■ **DOCUMENT PASSAGE**:
But, like many American institutions, the parks system exists only because of the violent genocide of Indigenous peoples and their dispossession from their homelands. And for a long time, the stories told at these parks have glossed over these histories and perspectives on the founding of America.
Over the last few years that narrative has started to change. And the stories of not only Indigenous people, but also of African Americans, women and others with marginalized identities are being incorporated into how the park service tells American history.
Through the sites that receive historic designation, or the guidance given to interpretative staff who lead informational talks in the parks or at historic places, the National Park Service (NPS) plays a significant role in telling many aspects of American life.
From 1931 until 2017, the job of chief historian of the NPS, the person responsible for overseeing the history taught at parks, has been filled by White men. But in 2017, Turkiya Lowe became the first woman and first African-American person to hold the position.

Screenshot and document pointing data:
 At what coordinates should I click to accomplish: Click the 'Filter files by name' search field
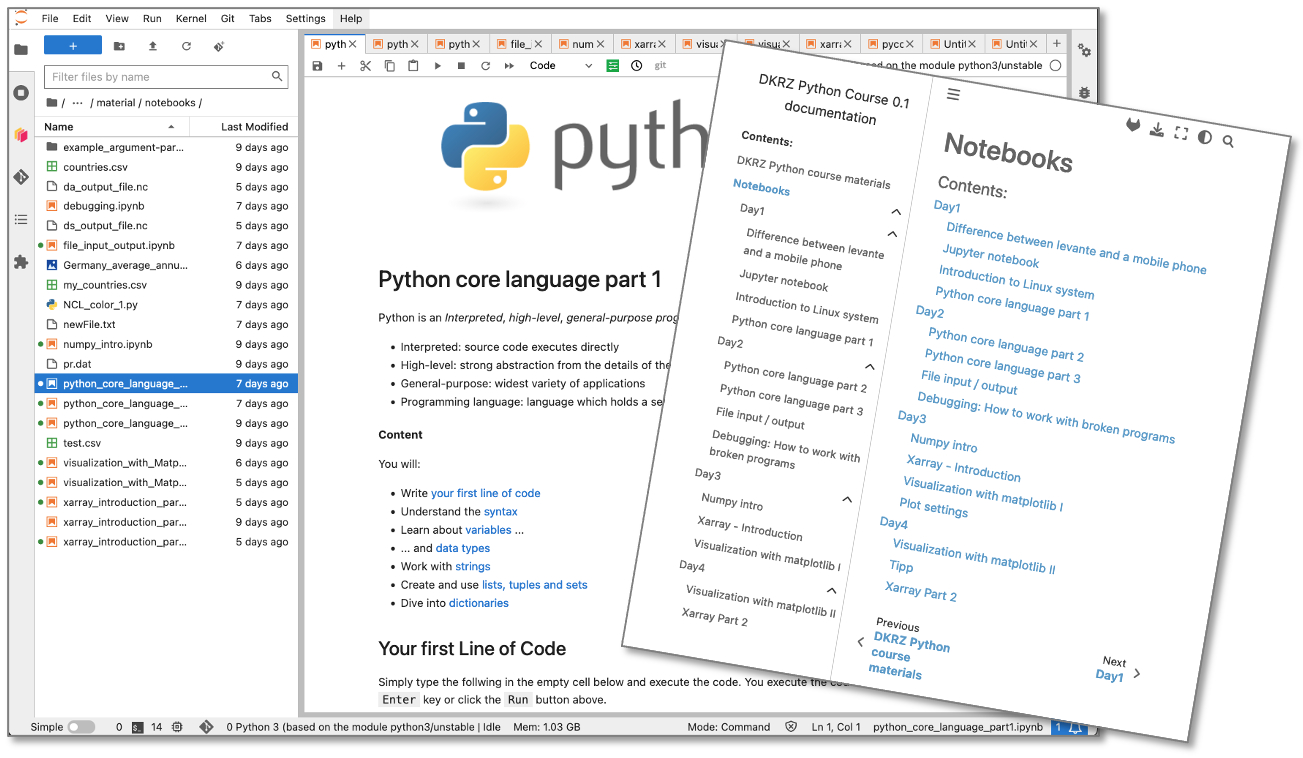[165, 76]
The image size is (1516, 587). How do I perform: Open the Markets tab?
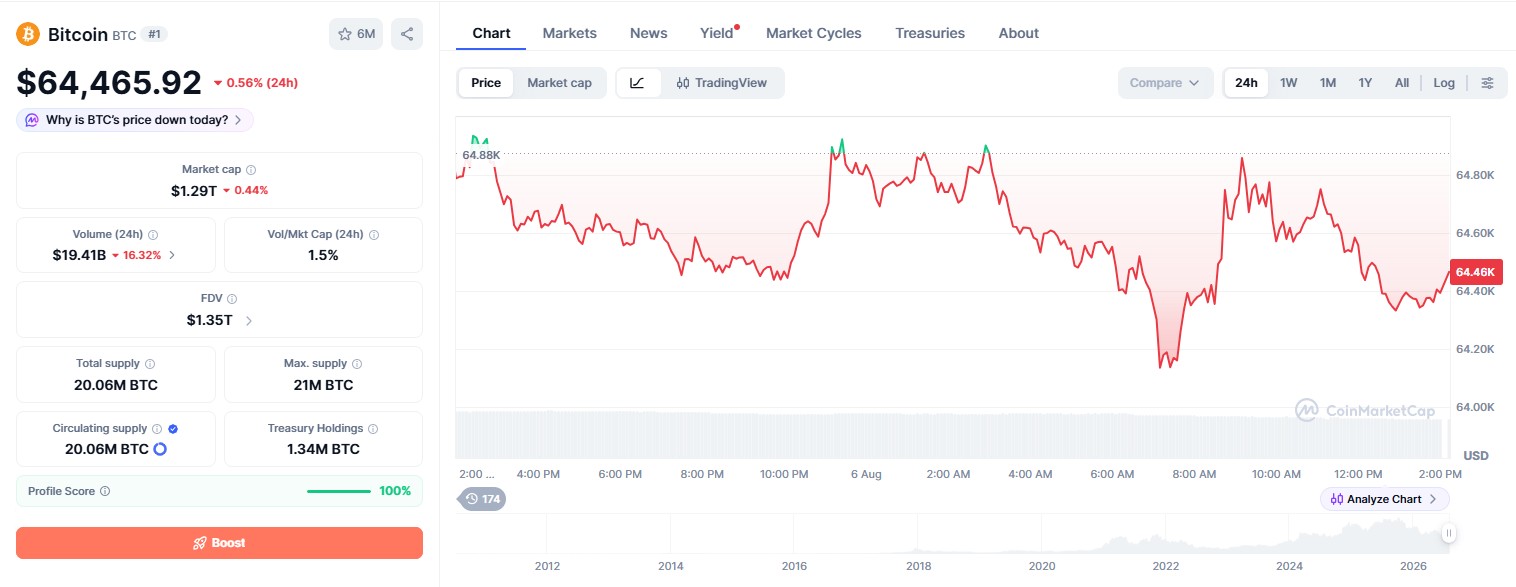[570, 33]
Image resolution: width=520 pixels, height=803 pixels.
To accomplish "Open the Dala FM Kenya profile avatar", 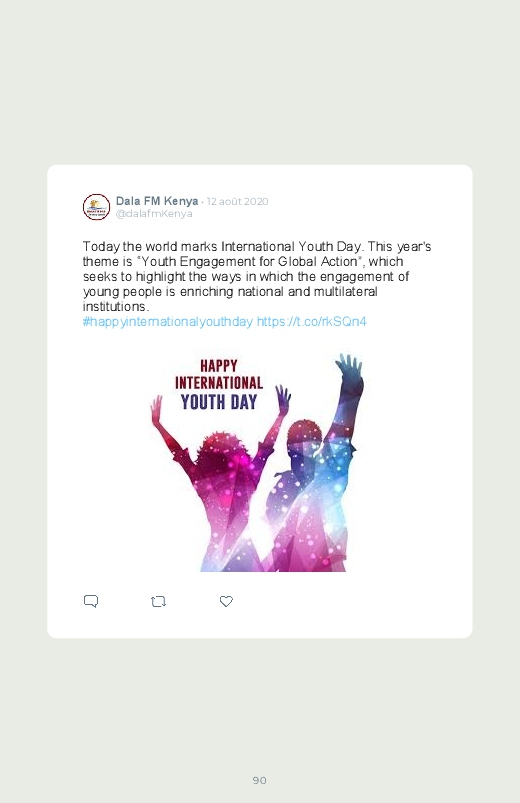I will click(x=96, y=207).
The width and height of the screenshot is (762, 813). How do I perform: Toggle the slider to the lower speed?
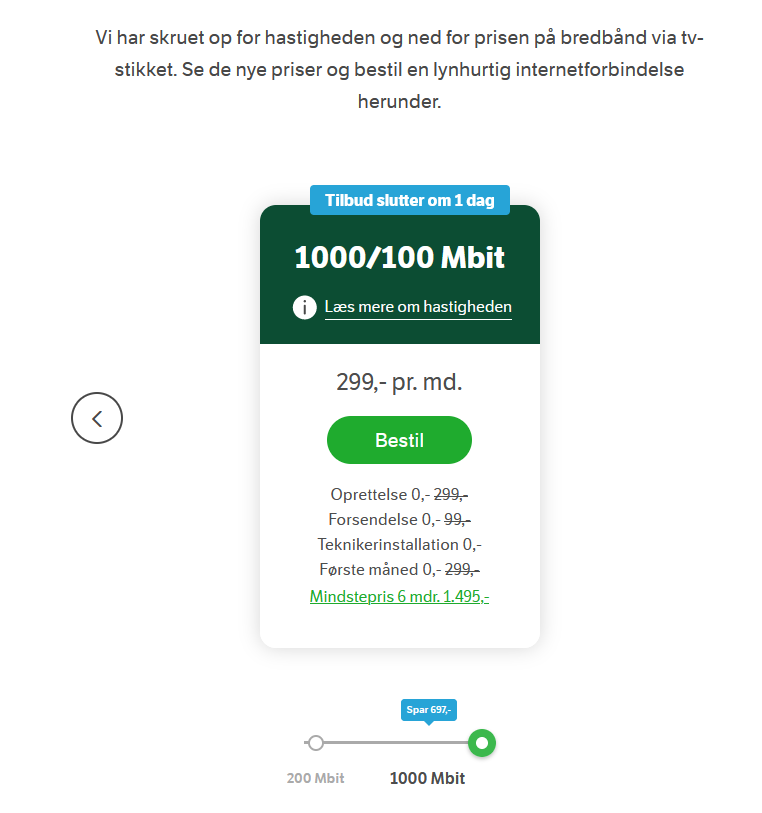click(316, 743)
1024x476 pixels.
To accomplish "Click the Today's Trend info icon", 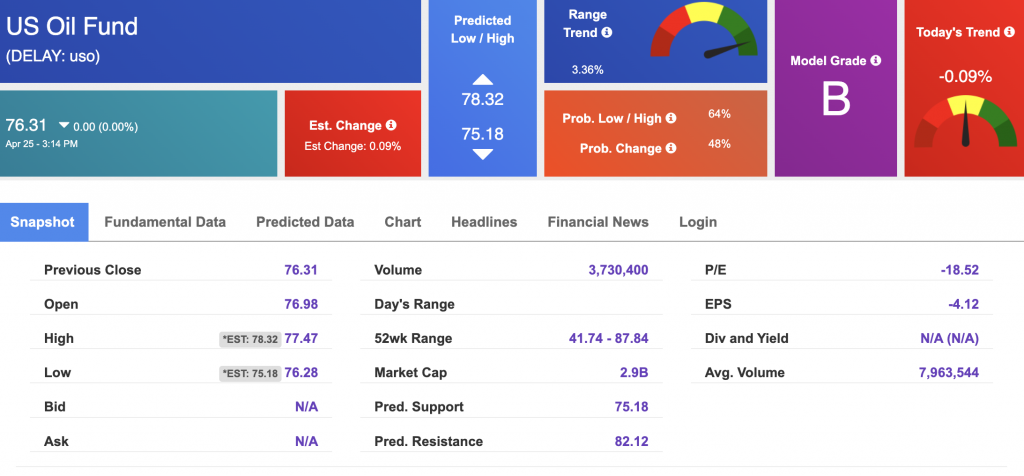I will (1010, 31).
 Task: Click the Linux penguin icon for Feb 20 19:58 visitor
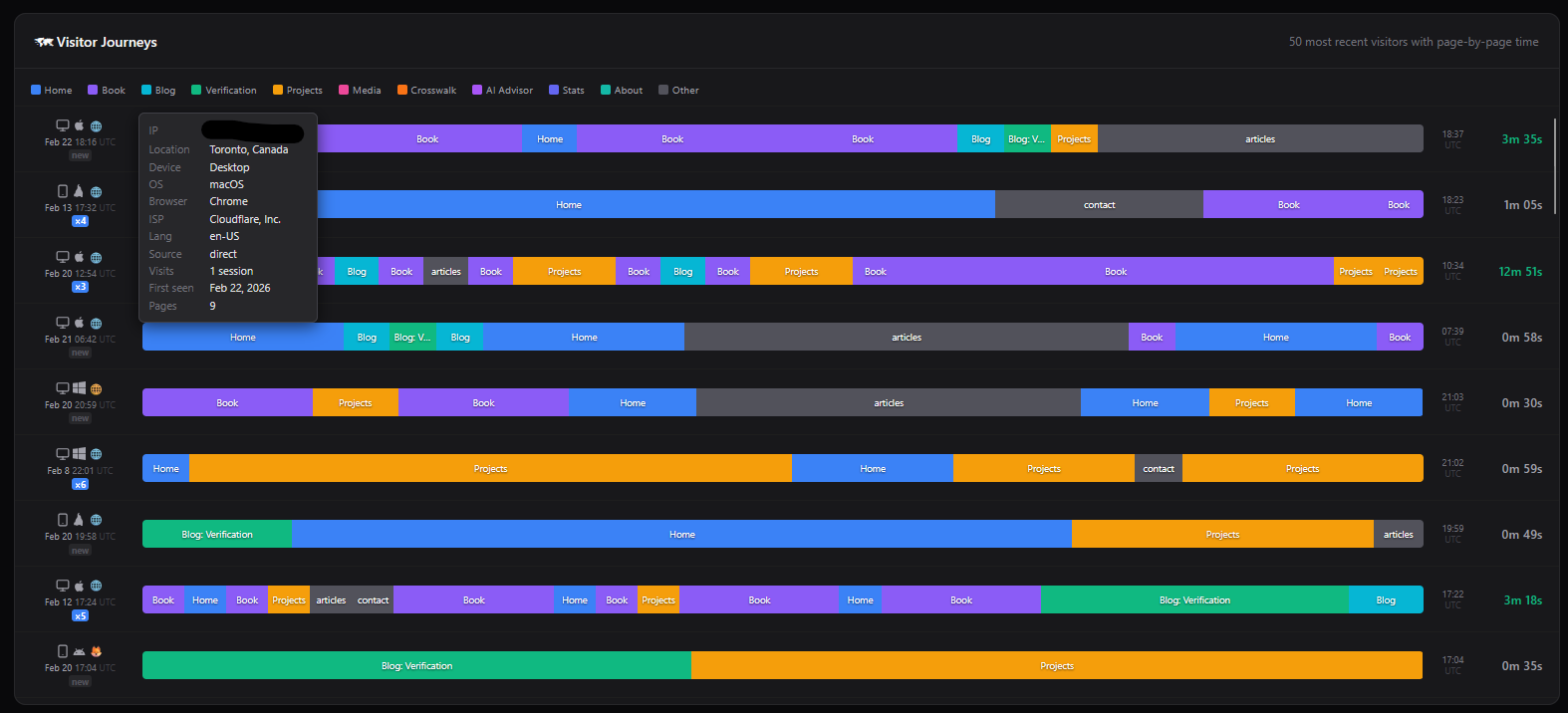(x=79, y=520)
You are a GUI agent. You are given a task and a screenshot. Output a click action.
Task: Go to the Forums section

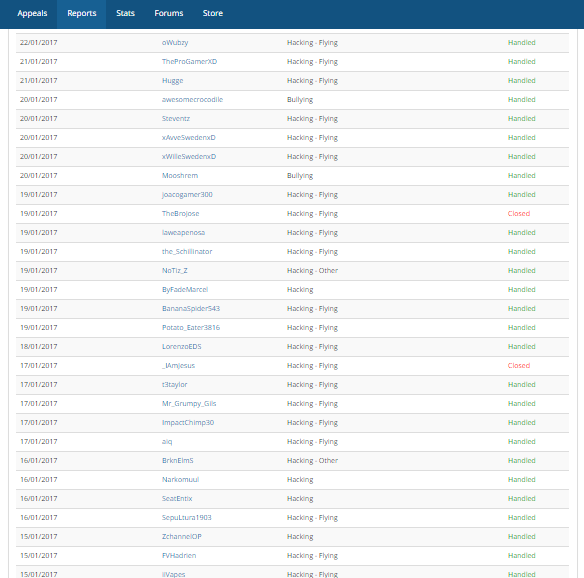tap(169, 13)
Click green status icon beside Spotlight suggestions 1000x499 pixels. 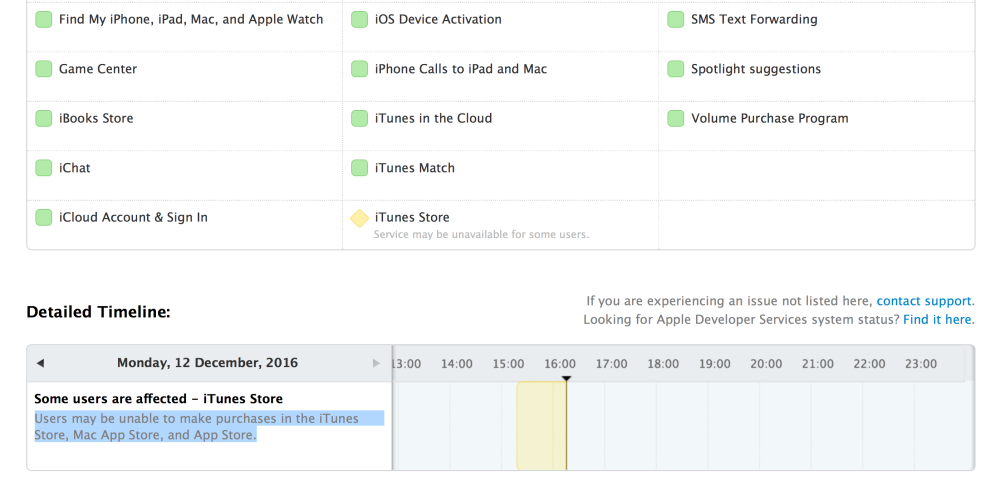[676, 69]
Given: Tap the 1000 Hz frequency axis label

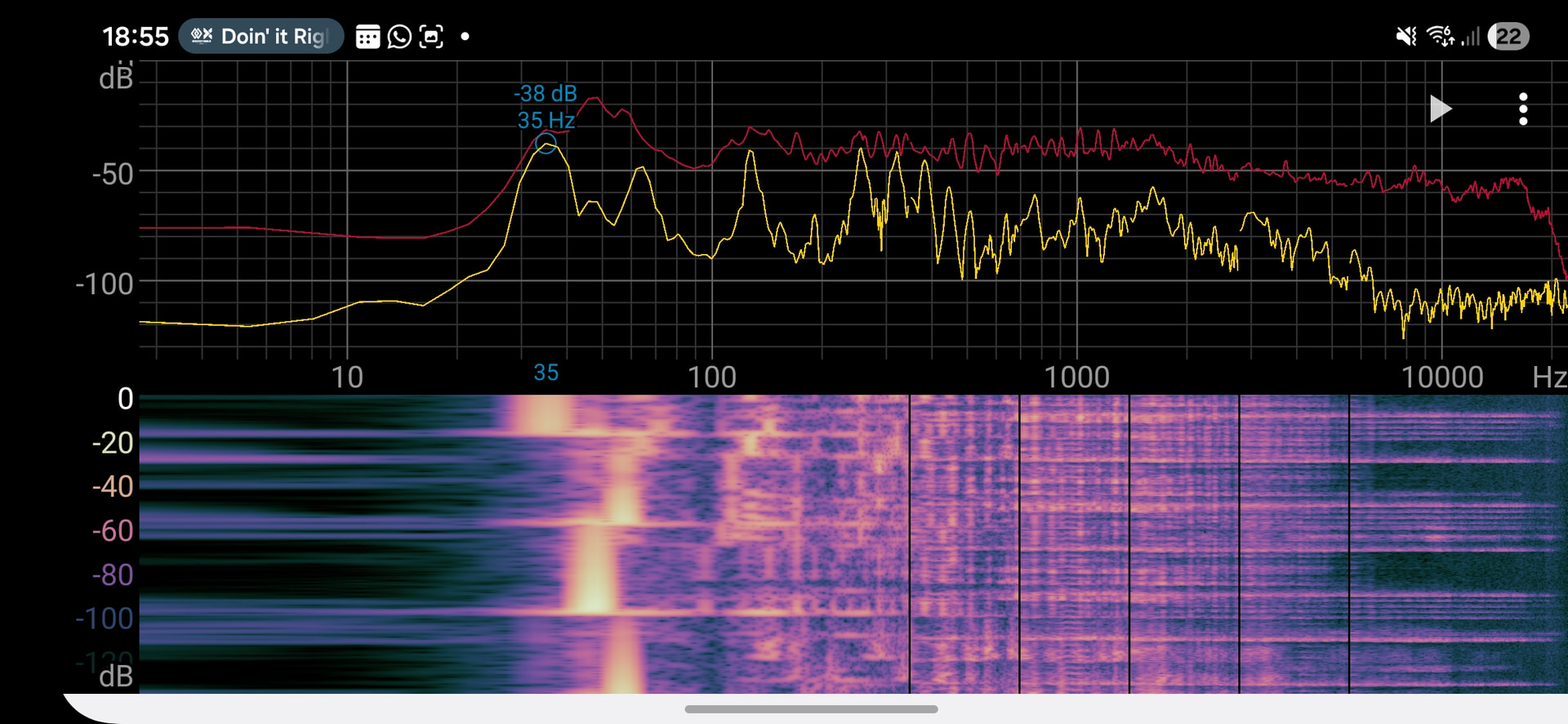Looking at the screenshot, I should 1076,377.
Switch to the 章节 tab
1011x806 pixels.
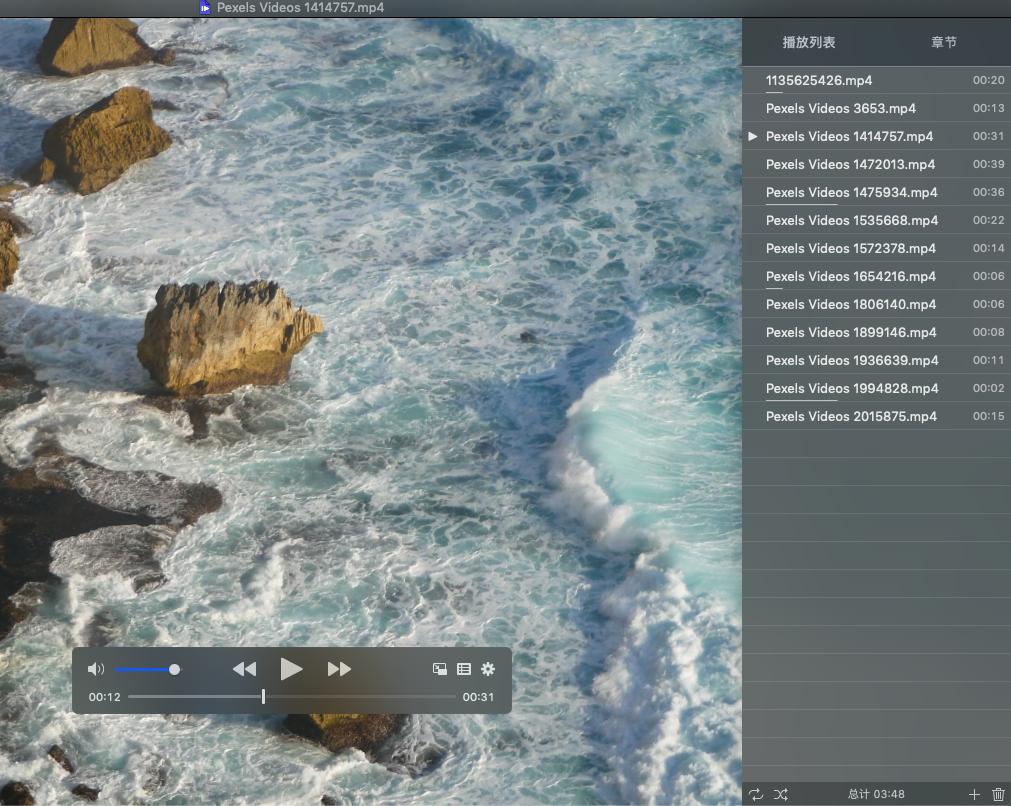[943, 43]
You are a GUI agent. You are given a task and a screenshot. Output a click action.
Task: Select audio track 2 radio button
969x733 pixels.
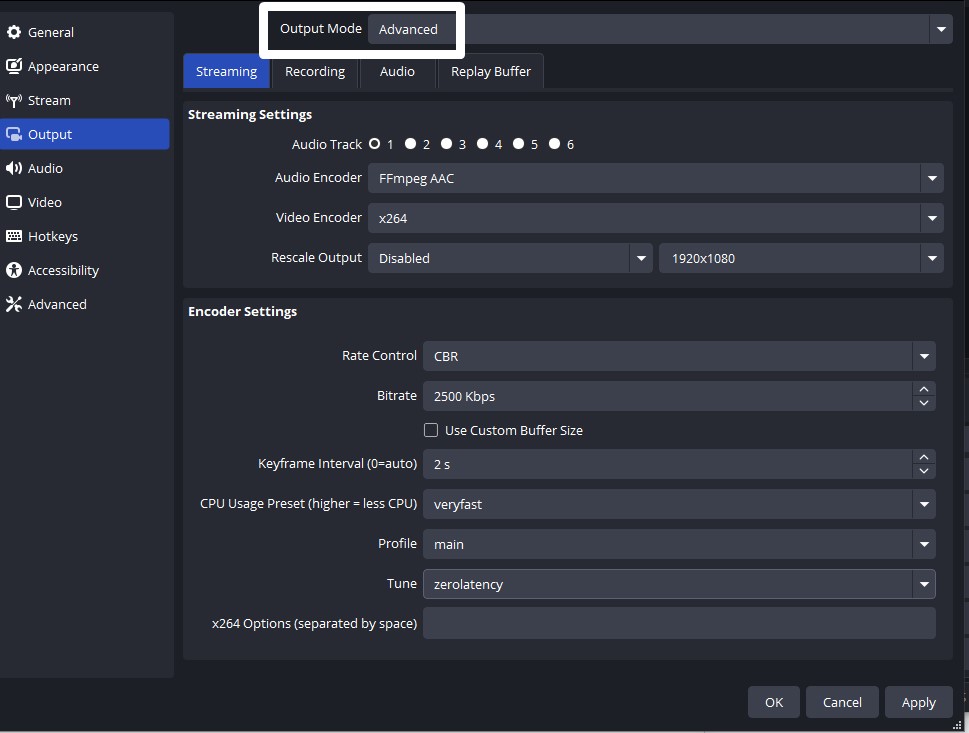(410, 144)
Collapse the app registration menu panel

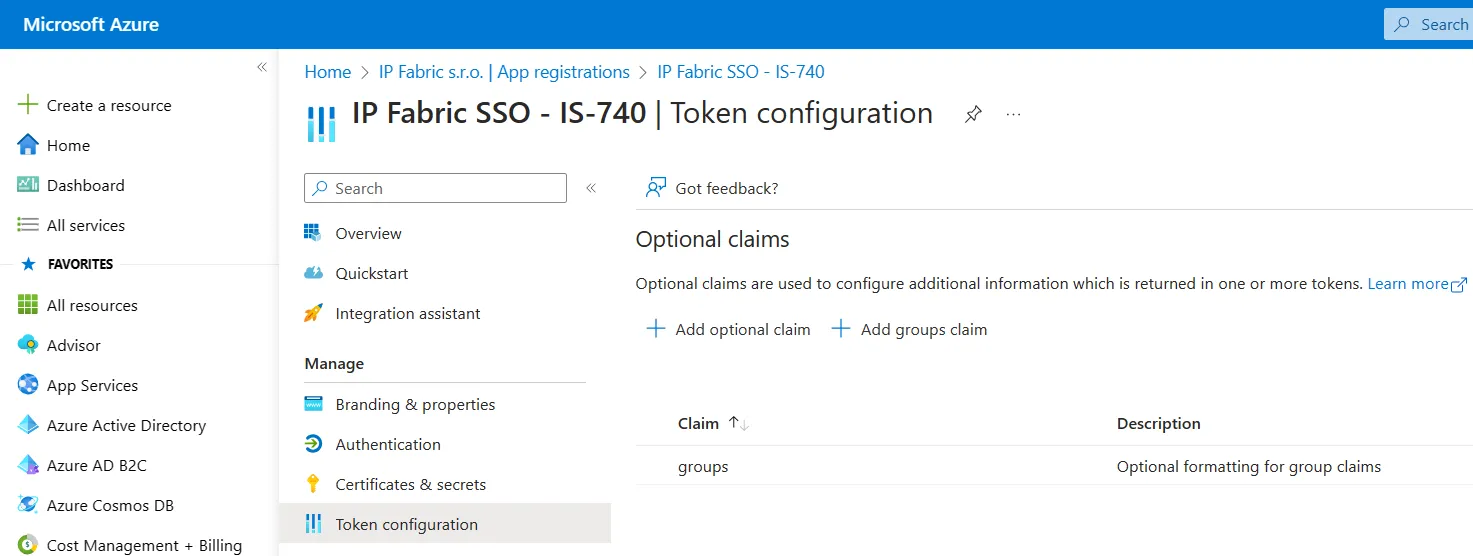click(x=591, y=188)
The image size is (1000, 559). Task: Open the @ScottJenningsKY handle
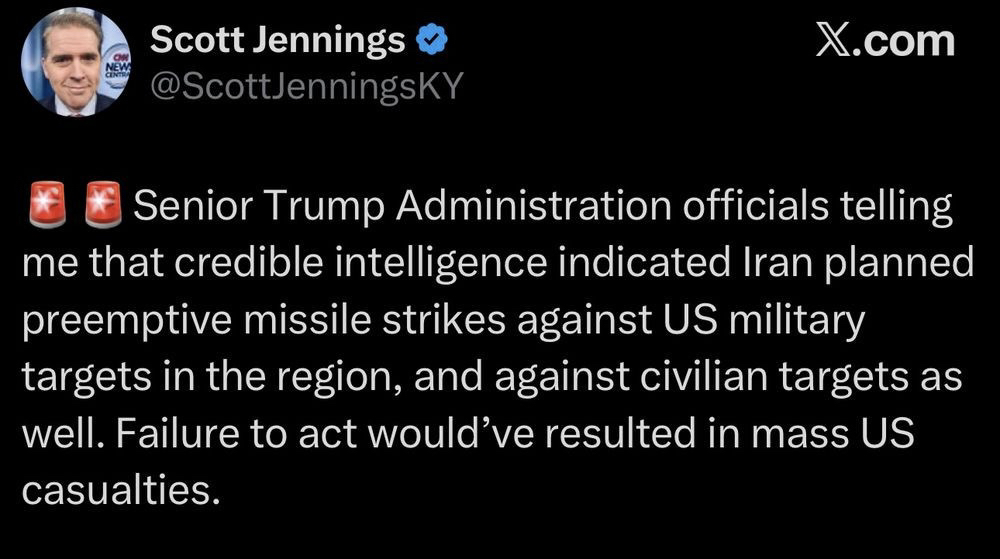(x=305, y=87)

■ **TASKS TO COMPLETE**:
1. According to the National Park Service passage, who became the first woman and first African-American person to serve as chief historian of the NPS?
2. How would you render this sentence from the National Park Service passage in Spanish: "Over the last few years that narrative has started to change."
3. Repeat the stretch of the National Park Service passage from "But, like many" through "of American life.".
Rely only on the National Park Service passage.

■ **FINAL ANSWERS**:
1. Turkiya Lowe.

2. En los últimos años, esa narrativa ha comenzado a cambiar.

3.
But, like many American institutions, the parks system exists only because of the violent genocide of Indigenous peoples and their dispossession from their homelands. And for a long time, the stories told at these parks have glossed over these histories and perspectives on the founding of America.
Over the last few years that narrative has started to change. And the stories of not only Indigenous people, but also of African Americans, women and others with marginalized identities are being incorporated into how the park service tells American history.
Through the sites that receive historic designation, or the guidance given to interpretative staff who lead informational talks in the parks or at historic places, the National Park Service (NPS) plays a significant role in telling many aspects of American life.